Your answer must be the lines from the one containing "Given: Collapse the" through the last line below, copied exactly, with no pictures.
----------
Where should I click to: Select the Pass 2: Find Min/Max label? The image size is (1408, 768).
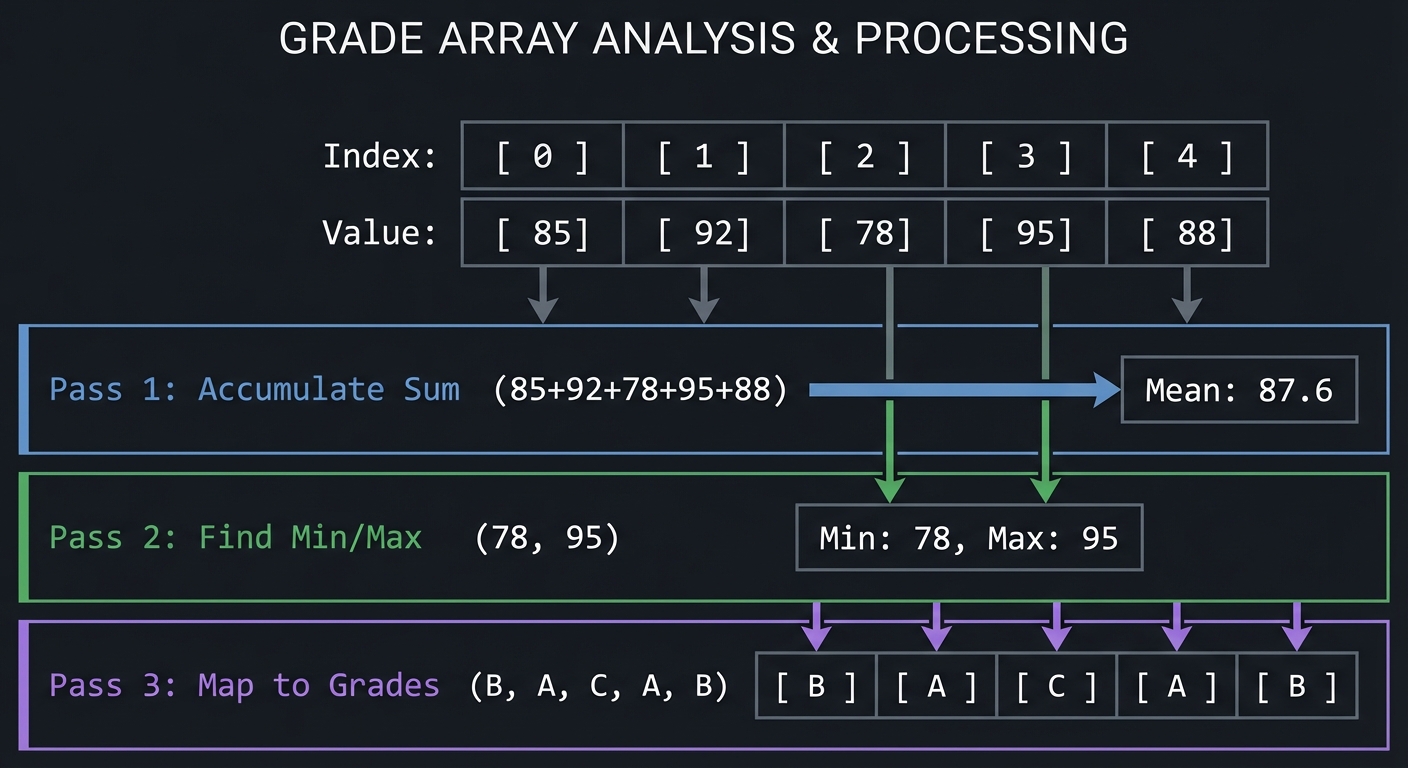[236, 538]
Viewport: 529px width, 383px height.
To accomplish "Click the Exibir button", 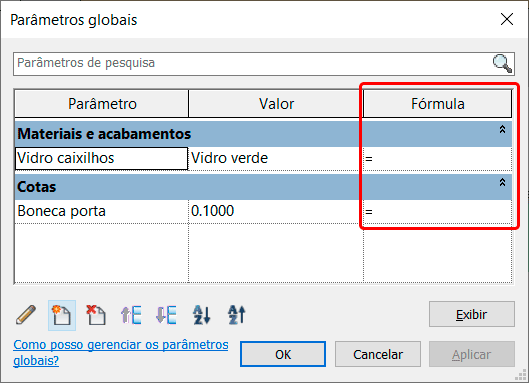I will [472, 314].
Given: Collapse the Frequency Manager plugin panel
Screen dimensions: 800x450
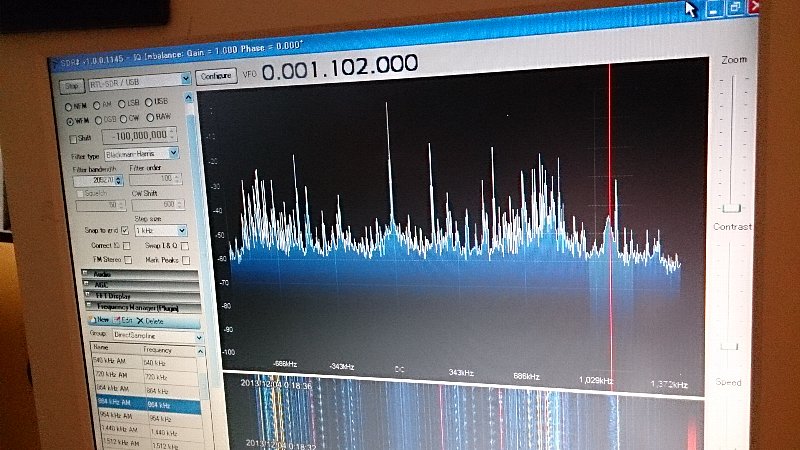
----------
## OUTPUT FOR THIS TASK
Given: Collapse the Frequency Manager plugin panel
Screen dimensions: 800x450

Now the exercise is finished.